Mysore Pak: The Sweet That Outlived A Kingdom

Mysorepak-madras-courier
Representational image: Public domain.
Mysore Pak remains what it has always been: a simple sweet with a short ingredient list and a long cultural life.

Kakusura Maddappa’s name rarely appears in history textbooks, yet in the early 20th century, he created one of South India’s most enduring sweets. He worked in the kitchens of the Mysore Palace during the reign of Krishnaraja Wodeyar IV, a period when the royal court was renowned for its ceremonious grandeur and meticulous attention to detail.

Maddappa distinguished himself among the palace cooks. The calm precision with which he handled sugar earned him the title of nalapaaka—a maker of sugar syrup, the man responsible for ensuring that the palace’s desserts met the high expectations of the king.

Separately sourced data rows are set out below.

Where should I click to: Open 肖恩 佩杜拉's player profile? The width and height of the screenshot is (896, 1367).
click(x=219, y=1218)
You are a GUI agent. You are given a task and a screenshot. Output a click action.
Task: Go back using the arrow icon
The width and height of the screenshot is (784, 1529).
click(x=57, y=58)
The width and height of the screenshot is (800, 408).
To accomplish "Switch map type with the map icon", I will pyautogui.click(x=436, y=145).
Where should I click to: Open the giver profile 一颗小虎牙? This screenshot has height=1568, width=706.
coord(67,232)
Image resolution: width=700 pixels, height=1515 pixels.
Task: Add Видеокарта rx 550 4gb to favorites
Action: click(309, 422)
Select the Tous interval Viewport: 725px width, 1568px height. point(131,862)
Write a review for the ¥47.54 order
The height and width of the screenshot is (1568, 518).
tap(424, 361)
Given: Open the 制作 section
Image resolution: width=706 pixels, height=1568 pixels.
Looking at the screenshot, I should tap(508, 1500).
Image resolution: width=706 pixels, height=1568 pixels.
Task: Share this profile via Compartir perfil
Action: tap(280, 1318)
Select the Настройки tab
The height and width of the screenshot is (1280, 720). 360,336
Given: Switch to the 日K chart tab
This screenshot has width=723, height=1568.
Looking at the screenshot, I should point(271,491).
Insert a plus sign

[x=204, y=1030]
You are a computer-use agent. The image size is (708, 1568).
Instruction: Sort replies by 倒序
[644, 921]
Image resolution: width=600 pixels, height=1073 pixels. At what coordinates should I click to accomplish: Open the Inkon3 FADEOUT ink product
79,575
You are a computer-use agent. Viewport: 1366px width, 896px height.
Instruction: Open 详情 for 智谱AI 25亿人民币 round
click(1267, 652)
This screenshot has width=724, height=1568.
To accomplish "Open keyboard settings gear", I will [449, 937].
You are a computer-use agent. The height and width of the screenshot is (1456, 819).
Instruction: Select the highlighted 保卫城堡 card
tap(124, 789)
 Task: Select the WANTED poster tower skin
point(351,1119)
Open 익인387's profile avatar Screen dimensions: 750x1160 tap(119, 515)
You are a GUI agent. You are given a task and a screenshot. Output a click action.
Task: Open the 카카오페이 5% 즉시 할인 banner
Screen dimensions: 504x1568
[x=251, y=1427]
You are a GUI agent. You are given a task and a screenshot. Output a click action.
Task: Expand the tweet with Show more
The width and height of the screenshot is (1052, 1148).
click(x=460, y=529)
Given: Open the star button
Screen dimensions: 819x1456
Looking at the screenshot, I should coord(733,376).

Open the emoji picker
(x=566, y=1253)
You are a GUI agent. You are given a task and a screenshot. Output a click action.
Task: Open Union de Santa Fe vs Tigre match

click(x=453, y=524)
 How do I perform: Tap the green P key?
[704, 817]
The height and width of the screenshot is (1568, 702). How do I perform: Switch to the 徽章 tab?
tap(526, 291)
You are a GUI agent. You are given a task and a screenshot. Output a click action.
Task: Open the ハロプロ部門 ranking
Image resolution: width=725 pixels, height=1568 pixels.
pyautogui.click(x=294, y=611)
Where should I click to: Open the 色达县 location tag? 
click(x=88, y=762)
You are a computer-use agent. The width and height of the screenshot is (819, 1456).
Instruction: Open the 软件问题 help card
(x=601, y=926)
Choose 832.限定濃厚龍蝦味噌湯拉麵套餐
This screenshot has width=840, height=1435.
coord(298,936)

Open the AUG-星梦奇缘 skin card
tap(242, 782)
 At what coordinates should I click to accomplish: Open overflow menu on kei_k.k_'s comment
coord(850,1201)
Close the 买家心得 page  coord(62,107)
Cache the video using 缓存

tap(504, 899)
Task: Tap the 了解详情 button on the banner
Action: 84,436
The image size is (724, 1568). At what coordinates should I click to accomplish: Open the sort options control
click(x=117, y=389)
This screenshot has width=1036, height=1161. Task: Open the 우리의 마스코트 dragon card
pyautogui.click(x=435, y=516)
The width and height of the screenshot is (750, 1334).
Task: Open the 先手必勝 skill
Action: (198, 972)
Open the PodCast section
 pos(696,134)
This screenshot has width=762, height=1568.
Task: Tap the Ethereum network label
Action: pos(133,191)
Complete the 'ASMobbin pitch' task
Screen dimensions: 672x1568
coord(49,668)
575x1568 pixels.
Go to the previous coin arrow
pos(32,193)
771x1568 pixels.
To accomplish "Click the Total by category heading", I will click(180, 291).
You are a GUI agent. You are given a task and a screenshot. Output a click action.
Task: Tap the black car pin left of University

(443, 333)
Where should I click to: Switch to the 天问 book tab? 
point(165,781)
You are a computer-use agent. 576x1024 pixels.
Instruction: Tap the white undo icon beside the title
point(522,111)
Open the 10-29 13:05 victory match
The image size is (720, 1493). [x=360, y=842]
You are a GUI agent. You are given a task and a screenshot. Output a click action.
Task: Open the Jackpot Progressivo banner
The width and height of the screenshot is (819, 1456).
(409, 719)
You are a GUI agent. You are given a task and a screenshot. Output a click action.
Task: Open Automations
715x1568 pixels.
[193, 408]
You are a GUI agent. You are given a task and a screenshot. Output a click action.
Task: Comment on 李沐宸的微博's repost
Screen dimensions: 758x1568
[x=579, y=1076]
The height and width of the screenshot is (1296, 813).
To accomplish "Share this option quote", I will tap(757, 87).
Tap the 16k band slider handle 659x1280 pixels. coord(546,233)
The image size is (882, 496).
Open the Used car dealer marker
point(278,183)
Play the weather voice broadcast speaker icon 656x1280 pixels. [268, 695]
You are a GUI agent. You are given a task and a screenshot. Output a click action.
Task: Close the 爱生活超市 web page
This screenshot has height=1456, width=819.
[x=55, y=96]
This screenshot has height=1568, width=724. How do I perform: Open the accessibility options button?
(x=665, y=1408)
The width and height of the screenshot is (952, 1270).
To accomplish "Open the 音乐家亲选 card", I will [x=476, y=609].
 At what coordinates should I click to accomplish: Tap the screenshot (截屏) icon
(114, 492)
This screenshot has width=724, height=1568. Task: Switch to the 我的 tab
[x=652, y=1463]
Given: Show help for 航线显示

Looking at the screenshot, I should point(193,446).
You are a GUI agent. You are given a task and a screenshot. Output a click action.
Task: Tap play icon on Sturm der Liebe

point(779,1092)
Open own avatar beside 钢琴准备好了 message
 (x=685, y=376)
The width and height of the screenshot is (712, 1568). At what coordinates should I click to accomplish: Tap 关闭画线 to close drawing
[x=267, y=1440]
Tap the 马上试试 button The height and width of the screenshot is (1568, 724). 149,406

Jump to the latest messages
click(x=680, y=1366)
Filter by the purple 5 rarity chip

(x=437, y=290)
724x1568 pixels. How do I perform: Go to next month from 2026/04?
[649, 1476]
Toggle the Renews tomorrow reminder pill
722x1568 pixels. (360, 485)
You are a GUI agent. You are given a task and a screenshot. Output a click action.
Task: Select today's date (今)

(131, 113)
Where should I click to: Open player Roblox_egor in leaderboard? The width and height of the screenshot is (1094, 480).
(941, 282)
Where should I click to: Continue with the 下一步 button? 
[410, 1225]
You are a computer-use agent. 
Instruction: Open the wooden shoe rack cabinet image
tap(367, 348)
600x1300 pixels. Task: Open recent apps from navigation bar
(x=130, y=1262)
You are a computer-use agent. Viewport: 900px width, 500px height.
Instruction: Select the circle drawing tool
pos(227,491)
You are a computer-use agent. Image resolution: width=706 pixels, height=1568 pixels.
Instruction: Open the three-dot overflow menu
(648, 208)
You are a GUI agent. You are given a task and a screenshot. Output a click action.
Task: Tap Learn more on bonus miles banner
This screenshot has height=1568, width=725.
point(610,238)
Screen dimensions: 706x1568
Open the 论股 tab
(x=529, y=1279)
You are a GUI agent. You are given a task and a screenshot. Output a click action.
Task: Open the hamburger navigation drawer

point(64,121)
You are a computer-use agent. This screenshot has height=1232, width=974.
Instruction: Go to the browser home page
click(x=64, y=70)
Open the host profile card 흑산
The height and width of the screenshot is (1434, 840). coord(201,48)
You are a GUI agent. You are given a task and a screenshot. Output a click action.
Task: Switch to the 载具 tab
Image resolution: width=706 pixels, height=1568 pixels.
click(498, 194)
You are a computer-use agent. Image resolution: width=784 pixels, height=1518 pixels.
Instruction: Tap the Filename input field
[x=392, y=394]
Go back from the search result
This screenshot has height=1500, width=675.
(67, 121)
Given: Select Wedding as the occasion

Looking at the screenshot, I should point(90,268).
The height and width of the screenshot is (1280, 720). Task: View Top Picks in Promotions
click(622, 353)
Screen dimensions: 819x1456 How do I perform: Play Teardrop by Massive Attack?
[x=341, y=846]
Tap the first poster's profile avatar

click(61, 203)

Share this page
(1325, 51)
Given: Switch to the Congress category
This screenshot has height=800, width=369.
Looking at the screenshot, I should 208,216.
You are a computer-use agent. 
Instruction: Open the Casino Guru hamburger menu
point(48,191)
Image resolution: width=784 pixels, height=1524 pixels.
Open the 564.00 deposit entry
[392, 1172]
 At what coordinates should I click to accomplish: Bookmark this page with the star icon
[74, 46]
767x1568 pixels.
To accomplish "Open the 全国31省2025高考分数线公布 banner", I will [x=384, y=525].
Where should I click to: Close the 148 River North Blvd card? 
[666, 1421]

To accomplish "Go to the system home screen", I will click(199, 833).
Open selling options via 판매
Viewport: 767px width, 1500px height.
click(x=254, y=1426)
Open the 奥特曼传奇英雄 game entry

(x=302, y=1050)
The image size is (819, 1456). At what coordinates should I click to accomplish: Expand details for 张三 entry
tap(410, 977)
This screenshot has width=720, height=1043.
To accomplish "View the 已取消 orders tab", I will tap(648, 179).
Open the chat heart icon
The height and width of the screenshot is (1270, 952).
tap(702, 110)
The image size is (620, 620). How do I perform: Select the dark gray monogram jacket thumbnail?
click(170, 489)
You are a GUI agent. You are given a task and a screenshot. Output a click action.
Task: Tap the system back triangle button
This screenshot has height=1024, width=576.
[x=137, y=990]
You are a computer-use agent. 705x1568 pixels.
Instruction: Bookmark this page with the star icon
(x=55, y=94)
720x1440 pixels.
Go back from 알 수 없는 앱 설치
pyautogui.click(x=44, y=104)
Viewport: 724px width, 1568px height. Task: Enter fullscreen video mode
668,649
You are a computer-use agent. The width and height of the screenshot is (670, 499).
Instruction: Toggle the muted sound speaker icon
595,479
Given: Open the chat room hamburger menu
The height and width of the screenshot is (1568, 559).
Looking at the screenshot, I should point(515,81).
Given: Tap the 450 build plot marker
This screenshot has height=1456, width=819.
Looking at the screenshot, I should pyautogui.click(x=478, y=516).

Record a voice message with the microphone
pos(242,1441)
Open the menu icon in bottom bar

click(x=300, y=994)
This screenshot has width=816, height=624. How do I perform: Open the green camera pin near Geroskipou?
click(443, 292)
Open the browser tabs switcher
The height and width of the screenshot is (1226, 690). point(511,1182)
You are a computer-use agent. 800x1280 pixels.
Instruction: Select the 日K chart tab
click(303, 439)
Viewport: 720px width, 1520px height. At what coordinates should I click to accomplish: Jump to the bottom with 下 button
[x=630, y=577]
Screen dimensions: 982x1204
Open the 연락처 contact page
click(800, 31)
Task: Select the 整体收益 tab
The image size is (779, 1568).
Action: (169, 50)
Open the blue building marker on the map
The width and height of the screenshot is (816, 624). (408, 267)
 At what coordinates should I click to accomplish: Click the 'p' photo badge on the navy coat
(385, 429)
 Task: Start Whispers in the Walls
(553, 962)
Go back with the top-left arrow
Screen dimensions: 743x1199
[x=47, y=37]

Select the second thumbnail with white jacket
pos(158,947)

According to family accounts passed down through generations, the sweet now known as Mysore Pak began as an experiment. One day, when Maddappa was preparing an assortment of dishes for a royal gathering, he combined gram flour, ghee, and sugar in proportions that were not standard practice, creating a mixture that set into a fragrant, porous block. It was neither halwa nor fudge, but something distinct.

When Krishnaraja Wodeyar IV tasted it, he asked for its name. Maddappa didn’t have one. The king responded with a solution typical of monarchs accustomed to naming things into existence: he called it “Mysore Pak,” drawing pak from paaka, the sugar syrup fundamental to the recipe.

The king’s enthusiasm did not end with the naming. He instructed Maddappa to open a shop outside the palace so that the public could enjoy the new sweet. That shop became Guru Sweets Mart, first located on Ashoka Road near the palace and later moved to Sayyaji Rao Road, where it stands today.

The move was practical—closer to where locals lived and shopped—but the family maintained continuity where it mattered. Maddappa’s descendants still prepare Mysore Pak in their ancestral home, producing each batch at once and sending it to the shop by three-wheeler. Customers receive their portion wrapped in newspaper softened by ghee, a detail that has become an unintentional marker of authenticity.

Three brothers run the store in shifts. They have never pursued expansion, confident that the single shop carries their great-grandfather’s legacy more faithfully than any franchise could. On any afternoon, lines form outside their door, even though the street offers many versions of Mysore Pak—firmer, flakier, lighter, or almost molten. Guru Sweets’ draw is partly due to lineage and partly because of the belief that this is where the sweet tastes closest to its original form.

This popularity has brought with it a series of competing claims about the sweets’ origins. One persistent story suggests that Mysore Pak was first made not in the palace but in Ramnagara, a town on the Bengaluru–Mysuru highway, where Janardhana Hotel—locally nicknamed the Mysore Pak Hotel—has its own history with the dish.

The Maddappa family counters these claims with documentation and oral histories they have maintained over decades. In 2019, after a local news cycle amplified a social media joke suggesting that the Geographical Indication (GI) tag for Mysore Pak might be granted to Tamil Nadu, the family formally applied for the GI tag themselves. The misinformation briefly spiralled into talk of a Karnataka–Tamil Nadu dispute, although no such formal dispute existed.

The sweet has also, at times, been swept into broader political conversations. After militant attacks in Uri, Kashmir, in 2016, social media saw calls—some serious, most satirical—to boycott or rename products associated with Pakistan. Caught in the wave, users joked that Mysore Pak should be renamed Mysore India, implying that even its name sounded politically suspect. Other suggestions extended the satire: rename “pakwaan” to “indwaan,” and so on. It was a moment that revealed how quickly symbolic gestures can overtake reason, even in discussions far removed from geopolitics.

Despite these diversions, Mysore Pak remains what it has always been: a simple sweet with a short ingredient list and a long cultural life. Variations have multiplied over the years—a softer ghee-rich version here, a lighter one there—but the original form remains in circulation.

Food evolves, but it rarely discards its roots. Recipes accumulate variations without erasing the original version, and the survival of that first version often depends on a single family or community continuing to prepare it the same way they have always done.

In Mysore, the continuation is visible in the queues that form outside Guru Sweets. Visitors, locals, and the curious stop for a sweet that began as a palace experiment and has since travelled far beyond the city, carried by migrants, tourists, and the nostalgia of those who grew up with it. The story endures because it offers more than a history of ingredients; it speaks to the ways small acts of craft can outlast the structures around them.

Maddappa may not have imagined his creation surviving beyond the palace walls, much less becoming a cultural touchstone. Yet his recipe has been woven into the life of a city and, through its travellers, into the memories of people elsewhere in the world.

For a sweet that melts in seconds, its lifespan has proved unexpectedly long.